SAAT ini semakin marak kita temui kabar-kabar dalam bentuk video yang sensasional, bahkan tragis. Ada video tentang jembatan runtuh saat mobil-mobil banyak melintas, lalu bangunan yang runtuh sementara di bawahnya banyak orang sedang berdiri.
Atau luapan tsunami yang dengan seketika menimpa orang-orang yang sedang berjemur di pantai.
Video-video tersebut tersebar dengan cepat di media sosial seperti Facebook, Instagram, atau TikTok.
Kalimat-kalimat pengantar yang ada pada bagian caption menjelaskan kronologi dan lokasinya dengan gaya seperti berita langsung di media massa.
Banyak yang kemudian berkomentar dalam postingan tersebut, menyatakan kekagetan dan kengerian mereka karena ada musibah fatal yang terekam kamera.
Ternyata, ditemukan bahwa video berita tersebut merupakan hasil buatan artificial intelligence (AI). Itu adalah karya fiksi, yang direkayasa secara sangat halus dari pemandangan asli dengan pertolongan teknologi AI.
Hasilnya, sangat mendekati kejadian asli. Banyak yang percaya itu adalah kenyataan, sebelum kemudian ada netizen sadar bahwa yang ia lihat adalah rekayasa AI.
Hal itu memberikan kebimbangan pada sebagian besar netizen, terutama yang serius mencari informasi melalui media sosial.

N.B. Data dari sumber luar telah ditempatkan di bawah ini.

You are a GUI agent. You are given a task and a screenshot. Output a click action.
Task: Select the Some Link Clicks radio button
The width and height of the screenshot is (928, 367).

Setiap ada video menarik dan bernilai berita tinggi, selalu timbul pertanyaan, "Ini AI bukan, sih?"
Baca juga: Dilema Jurnalisme Kini: Uang, Etika, dan Hilangnya Independensi Media
Dengan adanya teknologi yang sangat canggih sehingga dapat menciptakan kreasi buatan dengan tingkat kemiripan tinggi dengan aslinya, pertanyaan-pertanyaan besar timbul.
Apakah sudah sedemikian sulit orang memercayai berita di media sosial? Bagaimana mendapatkan informasi yang menarik, bernilai berita tinggi, tapi nyaman untuk diakses di media sosial?
Dari sedemikian banyak alternatif jawaban, salah satunya adalah dengan mengembangkan AI sebagai news storyteller.
AI sebagai pencerita (storyteller) mungkin bukan hal yang aneh lagi saat ini. Mungkin dapat disamaartikan dengan mesin pencerita buku audible, di mana penggunanya dapat mendengarkan isi buku tersebut melalui program AI bersuara natural.
Namun yang dimaksud dengan news storyteller di sini adalah teknologi AI yang mampu menceritakan fakta-fakta dari peristiwa ketika ada penggunanya yang membutuhkan.
Teknologi ini memiliki kemampuan untuk menceritakan kembali kejadian lama atau yang baru saja terjadi, sehingga penggunanya mendapatkan informasi dan kemudian membayangkan kejadian sebenarnya seperti apa melalui cerita yang disampaikan.
Peneliti jurnalisme digital dari Universitas Multimedia Nusantara (UMN), Adi Wibowo Octavianto, bersama Intan Primadini rekannya dari kampus yang sama melakukan riset serupa, telah merancang aplikasi news storyteller ini.